Lun25052020

Ultimo aggiornamentoLun, 25 Mag 2020 8am

Per l’inclusione socio-lavorativa di soggetti in carico all’Ufficio di Servizio Sociale Minorenni e residenti nei comuni della provincia BAT

Inclusione sociale e lavorativa. A questo si punta con il Protocollo d’Intesa firmato oggi nell'Asl BAT. E' un passo significativo verso l’inclusione socio-lavorativa di soggetti in carico all’Ufficio di Servizio Sociale Minorenni di Bari, residenti nei comuni della provincia BAT, attraverso l’inserimento in attività promosse dall’Azienda Sanitaria.

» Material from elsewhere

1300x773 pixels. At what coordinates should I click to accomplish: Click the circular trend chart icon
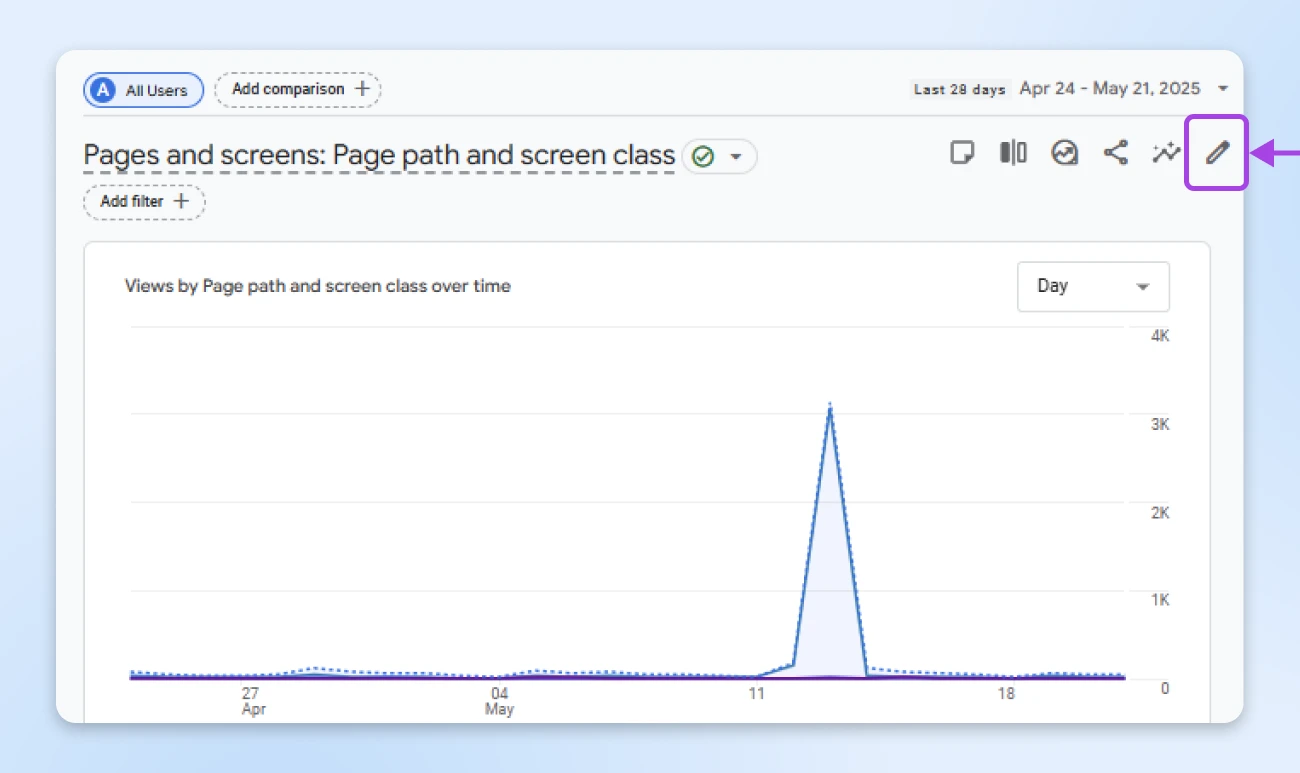tap(1064, 153)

A firmare l'intesa sono stati Ottavio Narracci, Direttore generale ASL BAT, Francesca Perrini del Dipartimento Giustizia Minorile e di Comunità – Ministero della Giustizia, e Rosy Paparella, garante regionale dei diritti dell’Infanzia e dell’Adolescenza. 

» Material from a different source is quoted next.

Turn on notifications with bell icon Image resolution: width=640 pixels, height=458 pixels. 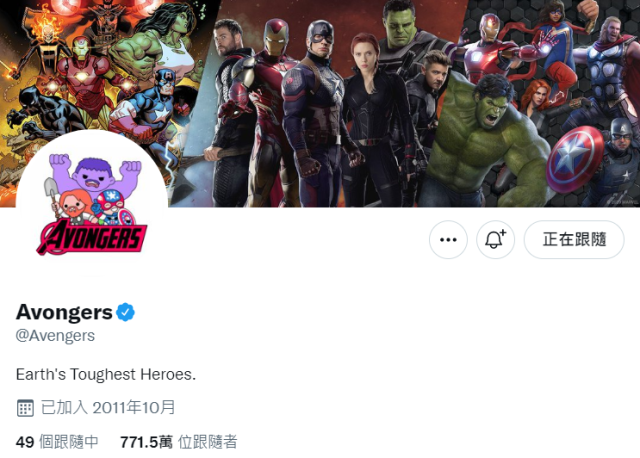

L’azione di sostegno e di recupero sociale dei soggetti entrati da minorenni nel circuito penale avverrà attraverso la collaborazione tra Istituzioni, Servizi pubblici e Privato sociale.
La firma del Protocollo, sostanzia e rafforza un’azione che, in un’ottica di corresponsabilità, interviene predisponendo, a livello territoriale, idonee risorse educative e risocializzanti, nonché opportunità formative e lavorative a favore della fascia di età compresa tra i 14 ed i 25 anni, utili nel percorso di superamento delle difficoltà di adattamento alla vita sociale.
"Con la firma di questo protocollo di intesa abbiamo voluto promuovere e sostenere il reinserimento lavorativo e sociale dei minori e dei giovani adulti sottoposti a provvedimenti penali - dice Ottavio Narracci, Direttore Generale della Asl Bat - attraverso soggetti aventi i requisiti di legge proporremo il recupero di ausili per disabili. La riabilitazione sociale e il recupero di beni che possono essere da supporto per persone con disabilità sono due obiettivi da perseguire con impegno e costanza. Abbiamo aderito all'iniziativa con entusiasmo, fortemente sostenuti dal Dipartimento per la Promozione della Salute della Regione Puglia, e siamo certi che sarà occasione preziosa sia per i giovani che potranno sperimentare una dimensione lavorativa finalizzata al benessere dei disabili, sia per quanti ne potranno concretamente usufruire. La nostra collaborazione con le Istituzioni che promuovono progetti finalizzati al recupero sociale sarà sempre garantita".
Per la dottoressa Rosy Paparella che, attraverso i propri Uffici, supporterà tutte le iniziative necessarie per la realizzazione di questa iniziativa, “l’intesa formalizzata oggi potrà invertire in modo significativo, concreto e sostenibile il circolo vizioso che ha portato i giovani beneficiari dell’iniziativa a comportamenti devianti, promuovendone il cambiamento e l’inclusione sociale. Si tratta, peraltro, di un percorso di recupero fortemente ancorato alla visione che fa del sistema di giustizia minorile italiano un modello di azioni positive anche a livello europeo”.